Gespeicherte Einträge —
^^^^^^^^^^^^^^^^
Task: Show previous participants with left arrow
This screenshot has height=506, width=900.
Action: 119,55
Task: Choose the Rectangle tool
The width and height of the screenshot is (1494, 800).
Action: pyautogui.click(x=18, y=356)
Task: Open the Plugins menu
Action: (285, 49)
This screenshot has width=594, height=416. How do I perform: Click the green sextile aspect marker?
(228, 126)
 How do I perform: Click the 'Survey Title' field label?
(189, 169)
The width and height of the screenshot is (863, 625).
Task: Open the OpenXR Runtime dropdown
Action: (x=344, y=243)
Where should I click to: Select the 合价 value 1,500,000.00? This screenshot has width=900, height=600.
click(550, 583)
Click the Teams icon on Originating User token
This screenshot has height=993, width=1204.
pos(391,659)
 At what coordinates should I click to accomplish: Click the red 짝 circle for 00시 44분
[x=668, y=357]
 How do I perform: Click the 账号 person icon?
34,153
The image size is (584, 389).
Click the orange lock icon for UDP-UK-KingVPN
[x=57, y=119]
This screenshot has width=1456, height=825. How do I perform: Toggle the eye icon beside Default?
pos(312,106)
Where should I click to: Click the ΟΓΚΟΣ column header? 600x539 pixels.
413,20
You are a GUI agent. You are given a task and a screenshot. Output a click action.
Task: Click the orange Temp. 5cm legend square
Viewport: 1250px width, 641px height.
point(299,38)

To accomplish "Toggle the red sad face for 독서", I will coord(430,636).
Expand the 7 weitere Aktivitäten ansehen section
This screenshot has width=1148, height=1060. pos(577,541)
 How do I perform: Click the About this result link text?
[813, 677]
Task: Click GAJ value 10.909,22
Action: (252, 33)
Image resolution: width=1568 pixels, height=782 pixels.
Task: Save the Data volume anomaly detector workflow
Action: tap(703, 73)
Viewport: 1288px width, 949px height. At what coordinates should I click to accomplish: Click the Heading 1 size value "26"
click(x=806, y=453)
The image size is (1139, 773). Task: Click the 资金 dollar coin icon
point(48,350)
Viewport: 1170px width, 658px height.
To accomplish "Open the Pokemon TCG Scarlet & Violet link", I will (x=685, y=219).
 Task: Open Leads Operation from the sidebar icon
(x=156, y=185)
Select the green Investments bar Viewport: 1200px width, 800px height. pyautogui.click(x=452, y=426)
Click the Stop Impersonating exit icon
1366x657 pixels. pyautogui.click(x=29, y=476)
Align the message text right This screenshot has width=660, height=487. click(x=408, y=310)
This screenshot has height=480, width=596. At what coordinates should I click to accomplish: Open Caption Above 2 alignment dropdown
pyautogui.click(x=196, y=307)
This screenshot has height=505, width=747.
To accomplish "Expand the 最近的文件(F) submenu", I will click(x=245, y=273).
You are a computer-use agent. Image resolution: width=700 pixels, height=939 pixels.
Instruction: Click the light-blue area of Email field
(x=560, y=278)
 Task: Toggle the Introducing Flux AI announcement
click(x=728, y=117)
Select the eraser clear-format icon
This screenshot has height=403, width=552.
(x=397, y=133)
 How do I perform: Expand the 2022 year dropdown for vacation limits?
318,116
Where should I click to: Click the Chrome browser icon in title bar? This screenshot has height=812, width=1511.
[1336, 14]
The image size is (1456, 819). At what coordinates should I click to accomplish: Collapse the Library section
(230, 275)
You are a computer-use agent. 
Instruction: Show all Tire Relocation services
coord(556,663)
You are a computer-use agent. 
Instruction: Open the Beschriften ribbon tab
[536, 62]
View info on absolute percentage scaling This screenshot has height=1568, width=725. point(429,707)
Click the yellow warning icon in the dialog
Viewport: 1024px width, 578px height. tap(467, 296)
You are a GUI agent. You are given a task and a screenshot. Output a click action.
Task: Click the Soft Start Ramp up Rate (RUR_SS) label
^^^^^^^^^^^^^^^^
Arbeitsauftrag — Wiederhole die Zeilen der Einträge Zeichen für Zeichen, angefangen bei der Zeile mit "Task: Choose the Rectangle tool" bis einschließlich der Zeile mit "1366x657 pixels. pyautogui.click(x=29, y=476)".

Ergebnis —
Task: Choose the Rectangle tool
The width and height of the screenshot is (1494, 800).
Action: pyautogui.click(x=18, y=356)
Task: Open the Plugins menu
Action: (285, 49)
This screenshot has width=594, height=416. How do I perform: Click the green sextile aspect marker?
(228, 126)
 How do I perform: Click the 'Survey Title' field label?
(189, 169)
The width and height of the screenshot is (863, 625).
Task: Open the OpenXR Runtime dropdown
Action: (x=344, y=243)
Where should I click to: Select the 合价 value 1,500,000.00? This screenshot has width=900, height=600.
click(550, 583)
Click the Teams icon on Originating User token
This screenshot has height=993, width=1204.
pos(391,659)
 At what coordinates should I click to accomplish: Click the red 짝 circle for 00시 44분
[x=668, y=357]
 How do I perform: Click the 账号 person icon?
34,153
The image size is (584, 389).
Click the orange lock icon for UDP-UK-KingVPN
[x=57, y=119]
This screenshot has width=1456, height=825. How do I perform: Toggle the eye icon beside Default?
pos(312,106)
Where should I click to: Click the ΟΓΚΟΣ column header? 600x539 pixels.
413,20
You are a GUI agent. You are given a task and a screenshot. Output a click action.
Task: Click the orange Temp. 5cm legend square
Viewport: 1250px width, 641px height.
point(299,38)

To accomplish "Toggle the red sad face for 독서", I will coord(430,636).
Expand the 7 weitere Aktivitäten ansehen section
This screenshot has width=1148, height=1060. pos(577,541)
 How do I perform: Click the About this result link text?
[813, 677]
Task: Click GAJ value 10.909,22
Action: (252, 33)
Image resolution: width=1568 pixels, height=782 pixels.
Task: Save the Data volume anomaly detector workflow
Action: tap(703, 73)
Viewport: 1288px width, 949px height. At what coordinates should I click to accomplish: Click the Heading 1 size value "26"
click(x=806, y=453)
The image size is (1139, 773). Task: Click the 资金 dollar coin icon
point(48,350)
Viewport: 1170px width, 658px height.
To accomplish "Open the Pokemon TCG Scarlet & Violet link", I will (x=685, y=219).
 Task: Open Leads Operation from the sidebar icon
(x=156, y=185)
Select the green Investments bar Viewport: 1200px width, 800px height. pyautogui.click(x=452, y=426)
Click the Stop Impersonating exit icon
1366x657 pixels. pyautogui.click(x=29, y=476)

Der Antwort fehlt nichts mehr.